*Task item:*
Starting at the line below that contains "Click the red", print each line through the end of the records exactly as it appears.

*Data:*

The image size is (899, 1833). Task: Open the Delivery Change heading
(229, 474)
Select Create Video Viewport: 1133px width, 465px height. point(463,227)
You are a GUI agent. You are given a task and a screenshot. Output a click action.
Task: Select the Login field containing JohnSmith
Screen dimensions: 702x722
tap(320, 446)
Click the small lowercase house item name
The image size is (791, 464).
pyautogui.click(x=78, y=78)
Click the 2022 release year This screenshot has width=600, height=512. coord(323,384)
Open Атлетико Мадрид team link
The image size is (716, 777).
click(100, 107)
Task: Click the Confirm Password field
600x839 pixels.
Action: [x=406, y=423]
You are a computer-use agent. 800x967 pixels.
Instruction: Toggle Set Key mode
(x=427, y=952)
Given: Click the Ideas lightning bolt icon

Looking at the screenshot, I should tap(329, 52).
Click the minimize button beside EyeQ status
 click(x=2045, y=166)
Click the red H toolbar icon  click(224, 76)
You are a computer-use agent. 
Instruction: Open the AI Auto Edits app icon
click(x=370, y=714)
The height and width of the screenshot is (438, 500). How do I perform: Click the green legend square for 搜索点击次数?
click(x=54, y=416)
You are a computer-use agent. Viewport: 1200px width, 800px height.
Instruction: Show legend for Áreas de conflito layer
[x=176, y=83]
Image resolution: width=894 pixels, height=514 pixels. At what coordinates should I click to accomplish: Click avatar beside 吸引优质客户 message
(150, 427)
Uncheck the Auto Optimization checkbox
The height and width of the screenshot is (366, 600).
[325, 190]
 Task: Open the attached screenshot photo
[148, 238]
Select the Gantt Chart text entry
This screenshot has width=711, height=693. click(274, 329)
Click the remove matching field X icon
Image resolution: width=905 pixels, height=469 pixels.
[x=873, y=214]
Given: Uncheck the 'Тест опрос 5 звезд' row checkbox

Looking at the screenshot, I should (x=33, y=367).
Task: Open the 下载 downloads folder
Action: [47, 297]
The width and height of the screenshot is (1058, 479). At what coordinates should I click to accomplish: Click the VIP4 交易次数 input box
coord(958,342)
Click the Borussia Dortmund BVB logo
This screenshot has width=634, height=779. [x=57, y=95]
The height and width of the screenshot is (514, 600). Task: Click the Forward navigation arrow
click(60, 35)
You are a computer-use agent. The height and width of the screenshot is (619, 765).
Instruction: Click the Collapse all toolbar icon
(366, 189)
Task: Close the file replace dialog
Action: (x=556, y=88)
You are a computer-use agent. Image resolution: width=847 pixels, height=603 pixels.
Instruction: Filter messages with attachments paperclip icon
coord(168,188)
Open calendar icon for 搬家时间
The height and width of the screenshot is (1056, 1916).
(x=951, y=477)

*Result:*
Click the red H toolbar icon  click(224, 76)
You are a computer-use agent. 
Instruction: Open the AI Auto Edits app icon
click(x=370, y=714)
The height and width of the screenshot is (438, 500). How do I perform: Click the green legend square for 搜索点击次数?
click(x=54, y=416)
You are a computer-use agent. Viewport: 1200px width, 800px height.
Instruction: Show legend for Áreas de conflito layer
[x=176, y=83]
Image resolution: width=894 pixels, height=514 pixels. At what coordinates should I click to accomplish: Click avatar beside 吸引优质客户 message
(150, 427)
Uncheck the Auto Optimization checkbox
The height and width of the screenshot is (366, 600).
[325, 190]
 Task: Open the attached screenshot photo
[148, 238]
Select the Gantt Chart text entry
This screenshot has width=711, height=693. click(274, 329)
Click the remove matching field X icon
Image resolution: width=905 pixels, height=469 pixels.
[x=873, y=214]
Given: Uncheck the 'Тест опрос 5 звезд' row checkbox

Looking at the screenshot, I should (x=33, y=367).
Task: Open the 下载 downloads folder
Action: [47, 297]
The width and height of the screenshot is (1058, 479). At what coordinates should I click to accomplish: Click the VIP4 交易次数 input box
coord(958,342)
Click the Borussia Dortmund BVB logo
This screenshot has width=634, height=779. [x=57, y=95]
The height and width of the screenshot is (514, 600). Task: Click the Forward navigation arrow
click(60, 35)
You are a computer-use agent. The height and width of the screenshot is (619, 765).
Instruction: Click the Collapse all toolbar icon
(366, 189)
Task: Close the file replace dialog
Action: (x=556, y=88)
You are a computer-use agent. Image resolution: width=847 pixels, height=603 pixels.
Instruction: Filter messages with attachments paperclip icon
coord(168,188)
Open calendar icon for 搬家时间
The height and width of the screenshot is (1056, 1916).
(x=951, y=477)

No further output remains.